The later stages add new elements, like the pieces you can’t move, but can rotate. Later levels even let you move the pieces while the movie is already playing, and see you frantically rearrange them on the go.
Overall, however, the difficulty is not overwhelming, but enjoyable. Finally, if you get stuck, there is not much you can do but browse online for walkthroughs. Honestly, I don’t know whether it’s a good or a bad thing about Framed that it does not offer tips. I never felt desperate enough to start looking for walkthroughs, but some players may think otherwise.
The design is amazing in its polish, and looks elegant and chic in its exquisite pulp fiction simplicity. I never though I’d say elegant about comic book style, but Loveshack Entertainment did it. Everything about Framed’s visual representation is a work of art – the shades, the soft hues and the stark contrasts. The realistically moving silhouettes of the men and women against the colorful background are stylish and a delight to look at. In fact, the game would have looked a lot simpler if the characters were drawn in the comic book style, while the cinematic realism of the movement creates a different picture – that of a movie.
The cinematic effect is further amplified by the jazzy soundtrack that makes Framed even more Mad Men-like. These clever nods to the cult movies and shows like the Bondiana and Mad Men make the fans of the movies want to stick with the game a little longer.
Framed is a one session game. The first time, I played it from the beginning to the end in one go, which seemed like a single heartbeat. Not that it was as short as a heartbeat, but it was this immersive. And yes, it’s a one night walkthrough. What happens from there depends on how much you loved it. You can stick around and replay the game over again. So far, I am not seeing there can be anything that I could have done differently and the story can go another direction.
The main allure of Framed replay-wise is the possibility of expansions and new levels because the structure Loveshack has built has an immense potential. In fact, the game itself feels like the first, or the first two, chapters of a larger story. There needs to be a continuation. When or if that comes is up to the developer, but I am hoping that would be soon.

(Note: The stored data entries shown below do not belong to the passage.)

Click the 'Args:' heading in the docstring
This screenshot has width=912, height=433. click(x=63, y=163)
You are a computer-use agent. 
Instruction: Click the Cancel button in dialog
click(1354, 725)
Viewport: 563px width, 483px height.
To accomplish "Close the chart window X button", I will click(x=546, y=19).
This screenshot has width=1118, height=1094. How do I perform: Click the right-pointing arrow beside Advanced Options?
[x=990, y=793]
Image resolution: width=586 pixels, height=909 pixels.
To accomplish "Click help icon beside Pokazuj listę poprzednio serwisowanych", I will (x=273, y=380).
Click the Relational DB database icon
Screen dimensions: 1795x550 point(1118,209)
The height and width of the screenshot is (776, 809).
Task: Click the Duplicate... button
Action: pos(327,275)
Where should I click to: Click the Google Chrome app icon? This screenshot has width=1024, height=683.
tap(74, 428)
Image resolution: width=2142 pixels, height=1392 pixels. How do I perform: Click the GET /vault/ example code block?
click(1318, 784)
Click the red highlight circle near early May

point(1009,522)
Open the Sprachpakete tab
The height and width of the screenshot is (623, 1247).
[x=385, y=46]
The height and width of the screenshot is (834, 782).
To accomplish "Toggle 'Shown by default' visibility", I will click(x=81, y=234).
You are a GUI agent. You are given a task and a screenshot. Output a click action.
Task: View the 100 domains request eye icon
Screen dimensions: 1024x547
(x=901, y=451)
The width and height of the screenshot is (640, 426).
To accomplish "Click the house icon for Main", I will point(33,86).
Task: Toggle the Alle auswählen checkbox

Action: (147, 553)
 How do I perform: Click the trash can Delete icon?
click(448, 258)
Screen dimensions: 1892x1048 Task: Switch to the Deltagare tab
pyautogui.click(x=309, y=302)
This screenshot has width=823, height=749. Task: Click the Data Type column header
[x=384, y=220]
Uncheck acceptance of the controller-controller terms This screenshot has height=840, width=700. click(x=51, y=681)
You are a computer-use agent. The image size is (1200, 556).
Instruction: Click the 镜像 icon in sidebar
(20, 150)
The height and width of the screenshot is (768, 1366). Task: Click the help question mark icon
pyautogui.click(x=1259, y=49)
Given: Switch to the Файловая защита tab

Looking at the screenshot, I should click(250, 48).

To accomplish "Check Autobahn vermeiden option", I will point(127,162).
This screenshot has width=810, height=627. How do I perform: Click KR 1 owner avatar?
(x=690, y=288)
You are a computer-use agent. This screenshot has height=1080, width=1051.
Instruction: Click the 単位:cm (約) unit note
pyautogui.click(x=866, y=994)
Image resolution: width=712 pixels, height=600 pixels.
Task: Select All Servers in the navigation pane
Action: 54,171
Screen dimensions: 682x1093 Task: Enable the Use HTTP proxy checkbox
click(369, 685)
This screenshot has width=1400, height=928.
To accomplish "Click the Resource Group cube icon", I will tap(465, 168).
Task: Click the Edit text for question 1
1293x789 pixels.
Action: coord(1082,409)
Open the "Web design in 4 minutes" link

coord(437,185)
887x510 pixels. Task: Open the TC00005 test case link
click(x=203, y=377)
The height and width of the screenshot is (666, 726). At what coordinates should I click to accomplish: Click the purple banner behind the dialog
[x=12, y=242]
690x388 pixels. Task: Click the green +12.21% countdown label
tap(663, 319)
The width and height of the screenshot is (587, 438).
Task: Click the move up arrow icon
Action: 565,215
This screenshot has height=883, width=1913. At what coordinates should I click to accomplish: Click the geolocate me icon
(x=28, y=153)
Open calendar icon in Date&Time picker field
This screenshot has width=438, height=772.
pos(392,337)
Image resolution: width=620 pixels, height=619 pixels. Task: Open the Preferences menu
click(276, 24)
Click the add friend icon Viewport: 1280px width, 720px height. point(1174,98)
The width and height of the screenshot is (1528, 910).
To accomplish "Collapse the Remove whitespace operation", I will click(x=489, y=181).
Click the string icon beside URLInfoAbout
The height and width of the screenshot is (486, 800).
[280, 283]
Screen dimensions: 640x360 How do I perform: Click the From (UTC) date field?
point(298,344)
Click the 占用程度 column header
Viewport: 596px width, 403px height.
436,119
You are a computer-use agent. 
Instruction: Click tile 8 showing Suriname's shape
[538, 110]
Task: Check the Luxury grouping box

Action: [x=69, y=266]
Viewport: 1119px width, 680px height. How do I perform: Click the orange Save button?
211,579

I’d say, the fun, challenge and the aesthetic pleasure you get for $1 is more than you can expect, but I would be hesitant to pay $5 mainly due to the limited replay value.
- Fantastic idea, and well implemented
- A unique experience, unlike anything you have played before
- Clever puzzles
- Splendid artwork and soundtrack -stylish, chic and full of Mad Men flair
- A great potential for new chapters and expansions
- Immersive gameplay
- Intuitive mechanics
- What I did not like is the absence of any Menu whatsoever. You can’t go back to previous levels. Nor can you replay certain levels you fancy if you have cleared the entire game.
- There needs to be a fast forward button for those moments when you are experimenting with the sequence and wish to see where you get caught.
- Another thing that feels like it should be there is a final cut scene that would reward the player for completing the game and play the entire “movie” from the beginning to the end. This is not a Con per se, but wishful musings.
- The Android port is not without a performance glitch, but I am sure the developers will have it covered in the nearest updates. The performance tends to stutter during the final scene on some devices, which leaves the players confused whether they have finished the game, or not.
- Relatively short gameplay and quite limited replay value, but the discounted price makes it less painful
Stylish and posh, Framed is an aesthetic feast and a unique, clever puzzler. It might be vague in its narrative; it might be lacking in the replay-ability; its performance on Android may leave an itching spot. But! It’s a marvel of a cross-genre mixing on mobile, and it is a must-have title this year. After all, what makes a great virtue even more attractive if not a little vice?